Entries provided ▸
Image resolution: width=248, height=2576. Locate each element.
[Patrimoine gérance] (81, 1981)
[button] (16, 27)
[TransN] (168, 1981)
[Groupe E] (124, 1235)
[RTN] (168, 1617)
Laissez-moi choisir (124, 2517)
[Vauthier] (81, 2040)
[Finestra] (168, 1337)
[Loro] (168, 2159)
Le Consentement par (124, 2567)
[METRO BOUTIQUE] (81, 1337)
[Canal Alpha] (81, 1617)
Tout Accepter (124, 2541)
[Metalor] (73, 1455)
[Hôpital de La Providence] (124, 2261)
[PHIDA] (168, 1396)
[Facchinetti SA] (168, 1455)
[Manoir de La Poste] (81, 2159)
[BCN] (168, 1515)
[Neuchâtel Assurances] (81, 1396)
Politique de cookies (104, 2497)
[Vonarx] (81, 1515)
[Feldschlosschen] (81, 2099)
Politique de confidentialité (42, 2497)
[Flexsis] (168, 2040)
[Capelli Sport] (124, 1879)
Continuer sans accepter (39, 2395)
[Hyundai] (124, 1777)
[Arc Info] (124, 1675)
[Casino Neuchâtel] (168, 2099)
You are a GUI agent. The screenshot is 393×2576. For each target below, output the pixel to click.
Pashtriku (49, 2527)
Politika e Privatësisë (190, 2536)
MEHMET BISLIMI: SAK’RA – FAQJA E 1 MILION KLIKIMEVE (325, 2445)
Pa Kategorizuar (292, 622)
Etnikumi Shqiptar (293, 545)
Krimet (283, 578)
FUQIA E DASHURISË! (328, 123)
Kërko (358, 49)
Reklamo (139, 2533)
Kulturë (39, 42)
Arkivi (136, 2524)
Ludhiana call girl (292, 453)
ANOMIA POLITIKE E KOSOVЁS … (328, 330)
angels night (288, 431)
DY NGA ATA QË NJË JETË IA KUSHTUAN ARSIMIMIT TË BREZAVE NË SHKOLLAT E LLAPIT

Assigned task ▸ Search the data above for the string "each" and return every line that has it.

Answer for this exercise ▸
Image resolution: width=248, height=2576. Locate each element.
You are a GUI agent. The screenshot is 393×2576. For each target below, output the pixel to click.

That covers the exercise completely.